FIGURE 3. Risk and prognostic analysis of the single gene. (A). Survival analysis to determine the correlation between the expressions of BAK1, NLRP1, CHMP7, and CYCS and head and neck squamous cell carcinoma (HNSCC); (B). Kaplan-Meier survival curves present the correlation between the prognostic risk scores of patients suffering from HNSCC and the corresponding overall survival rates; (C–D). The forest plot shows the univariate (C) and multivariate (D) Cox regression results; and (E). Receiver operating characteristic curves are calculated for determining risk scores based on the sensitivity and specificity of the prognosis of patients with HNSCC.
FIGURE 4. Evaluation and development of the prognostic model. (A) Prognostic model (nomogram) constructed using the “rms” R package; (B) The area under the curves for 1-, 3-, and 5-years clinical outcomes (0.607, 0.598, and 0.612, respectively). The values indicate good predictive power; and (C) Calibration plots reflect the agreement between the predicted and actual survival rates.

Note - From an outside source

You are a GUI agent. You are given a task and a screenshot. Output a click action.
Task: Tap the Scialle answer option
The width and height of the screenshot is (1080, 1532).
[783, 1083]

Expression of BAK1, NLRP1, CHMP7, and RIPK1 in HNSCC and normal tissues
Figures 5A–D show the expression of BAK1, NLRP1, CHMP7, and RIPK1 markers in 33 tumors. These four markers were overexpressed in cholangiocarcinoma (CHOL), HNSCC, and liver hepatocellular carcinoma (LIHC), and they were all statistically different. Figures 5E–H show that the expression of BAK1, NLRP1, CHMP7, and RIPK1 was higher in HNSCC tumor tissues than in paraneoplastic tissues.
FIGURE 5. Expression of BAK1, NLRP1, CHMP7, and RIPK1 markers in tumors. (A) BAK1 expression in 33 tumor species in the Cancer Genome Atlas (TCGA) database; (B) Expression of NLRP1 in tumor of 33 species in the TCGA database; (C) CHMP7 expression in 33 tumor species in the TCGA database; (D) TCGA database of RIPK1 expression in 33 tumor species; (E) BAK1 expression is increased in head and neck squamous cell carcinoma (HNSCC) tissues; (F) NLRP1 expression is elevated in HNSCC tissues; (G) CHMP7 expression is elevated in HNSCC tissues; (H) RIPK1 expression was elevated in HNSCC tissues. *p < 0.05, **p < 0.01, ***p < 0.001.

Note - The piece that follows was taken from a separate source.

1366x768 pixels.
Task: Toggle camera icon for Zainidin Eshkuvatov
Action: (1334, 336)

Mutation of BAK1, NLRP1, CHMP7, and RIPK1 genes in HNSCC and gene interaction network
Because all the above genes were expressed at higher levels in HNSCC, we investigated their mutations in HNSCC using cBioportal and found that BAK1, NLRP1, CHMP7, and RIPK1 genes were highly conserved in HNSCC (Figure 6A). The interaction of the genes above was then investigated using GeneMANIA (http://genemania.org). The interplay network of the BAK1, NLRP1, CHMP7, and RIPK1 genes may include 20 potential target genes (Figure 6B).
FIGURE 6. Mutations of BAK1, NLRP1, CHMP7, and RIPK1 genes in head and neck squamous cell carcinoma (HNSCC) and their interplay network. (A) Total mutations of BAK1, NLRP1, CHMP7, and RIPK1 in HNSCC; (B) GeneMANIA demonstrates the gene interaction network of BAK1, NLRP1, CHMP7, and RIPK1.
Prognostic role of BAK1, NLRP1, CHMP7, and RIPK1 in HNSCC
We analyzed the relationship between BAK1, NLRP1, CHMP7, and RIPK1 mRNA and HNSCC survival. Figure 7A demonstrates the relationship between BAK1, NLRP1, CHMP7, and RIPK1 mRNAs and tumor survival. The Kaplan-Meier (K-M) plotter was also used to analyze its relationship with the prognosis of HNSCC patients. As shown in Figures 7B–D, the higher expression of BAK1 worsens the HNSCC prognosis. Unlike BAK1, the higher expression of NLRP1, CHMP7, and RIPK1 improves HNSCC prognosis, as shown in Figures 7E–M.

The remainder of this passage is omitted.